Success Story – KMA Remarketing
KMA Remarketing
Clearfield County
www.kmaremarketing.com
A talent for recognizing opportunities and the flexibility to seize them are distinguishing marks of a successful entrepreneur. To help capitalize on these opportunities many entrepreneurs will seek assistance from Pennsylvania Small Business Development Centers to help them realize their vision and meet the challenges that come with growth.
In the case of KMA Remarketing, the Clarion University Small Business Development Center (SBDC) was able to help the fledgling company get start-up capital, find second-stage financing as it began to take off, and, most recently, secure the capital needed for its latest and largest expansion.
The Clarion SBDC first worked with Dana Smith, president of KMA Remarketing in Dubois, Clearfield County, ten years ago when the business operated part-time out of Smith’s house. KMA began as a general buying and selling venture, but Smith and his partners, who all shared a background in health care, soon decided to focus their business on pre-owned medical equipment. At auction, the partners bought U.S. military medical equipment, unused but second- or third-generation technology, and then found overseas outlets for it.
With this decision to focus on pre-owned medical equipment, KMA Remarketing needed to finance the acquisition of warehouse space and a forklift truck. “When I first went to the Clarion SBDC to ask for help borrowing money and they said I needed a business plan, I said ‘a what?’”, recounts Smith. “I’ve since become a great deal savvier and KMA has grown and expanded into areas of the market that barely existed ten years ago. The Clarion SBDC has been a tremendous help all along the way.”

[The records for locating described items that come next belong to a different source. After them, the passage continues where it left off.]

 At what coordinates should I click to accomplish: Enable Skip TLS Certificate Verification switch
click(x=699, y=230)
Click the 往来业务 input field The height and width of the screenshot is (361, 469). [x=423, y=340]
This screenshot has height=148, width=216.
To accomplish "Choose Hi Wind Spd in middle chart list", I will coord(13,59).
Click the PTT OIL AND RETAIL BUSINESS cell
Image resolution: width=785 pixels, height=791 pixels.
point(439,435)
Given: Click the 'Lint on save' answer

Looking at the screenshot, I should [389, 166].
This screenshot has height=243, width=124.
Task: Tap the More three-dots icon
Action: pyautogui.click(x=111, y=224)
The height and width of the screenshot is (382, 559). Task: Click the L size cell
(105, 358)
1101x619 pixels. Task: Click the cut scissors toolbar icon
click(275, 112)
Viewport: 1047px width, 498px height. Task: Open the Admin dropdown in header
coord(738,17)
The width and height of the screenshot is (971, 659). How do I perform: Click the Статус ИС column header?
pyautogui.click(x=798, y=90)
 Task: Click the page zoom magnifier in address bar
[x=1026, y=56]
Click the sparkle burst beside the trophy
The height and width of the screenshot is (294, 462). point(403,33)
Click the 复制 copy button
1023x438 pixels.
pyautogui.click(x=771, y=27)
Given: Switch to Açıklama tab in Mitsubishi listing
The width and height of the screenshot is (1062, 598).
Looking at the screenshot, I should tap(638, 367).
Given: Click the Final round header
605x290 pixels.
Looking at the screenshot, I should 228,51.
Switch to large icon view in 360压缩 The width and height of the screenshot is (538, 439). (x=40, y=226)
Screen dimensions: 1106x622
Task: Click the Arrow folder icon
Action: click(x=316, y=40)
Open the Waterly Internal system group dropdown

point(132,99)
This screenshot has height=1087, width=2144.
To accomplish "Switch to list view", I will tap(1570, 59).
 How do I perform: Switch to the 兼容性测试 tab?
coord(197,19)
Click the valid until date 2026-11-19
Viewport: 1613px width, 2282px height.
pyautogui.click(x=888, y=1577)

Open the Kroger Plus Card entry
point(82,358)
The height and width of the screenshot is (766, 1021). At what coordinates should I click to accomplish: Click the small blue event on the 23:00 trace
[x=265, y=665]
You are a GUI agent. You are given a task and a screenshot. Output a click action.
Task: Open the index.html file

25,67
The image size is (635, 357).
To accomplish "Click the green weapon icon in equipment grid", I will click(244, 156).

KMA entered the domestic market when Smith recognized the potential for growth there. Some hospitals and clinics, buying the latest technology, wanted to sell the still-functional equipment they were replacing, while other health organizations, facing tight budgets needed affordable and quality equipment. This move meant further expansion for KMA as it adapted to the needs of customers for support services. For example, refurbishing a hospital wing means that the hospital not only hopes to sell its used furniture, but has to find a way to move it out. So KMA developed a new specialty – logistics support. That, in turn, led KMA to develop two other areas of expertise: biomedical engineering and appraisal and liquidation services.
When the growing business needed second-stage financing, the Clarion SBDC helped Smith obtain capital through SCOR, a stock offering procedure that allows small companies to raise up to one million dollars. And more recently, through its economic development referral network, the Clarion SBDC played a key role in KMA’s getting $1.63 million necessary for a major expansion that included purchase of land, construction of new offices and storage space, and systems upgrades.
Today KMA employees 20 Pennsylvanians and is installed in new corporate headquarters with generous warehouse space and a biomedical engineering lab. With sales and services stretching across the country and around the world, KMA’s core business remains the sale of pre-owned medical equipment. As to the future, Smith has moved into internet sales via eBay and sees online catalogue sales as his probable next move.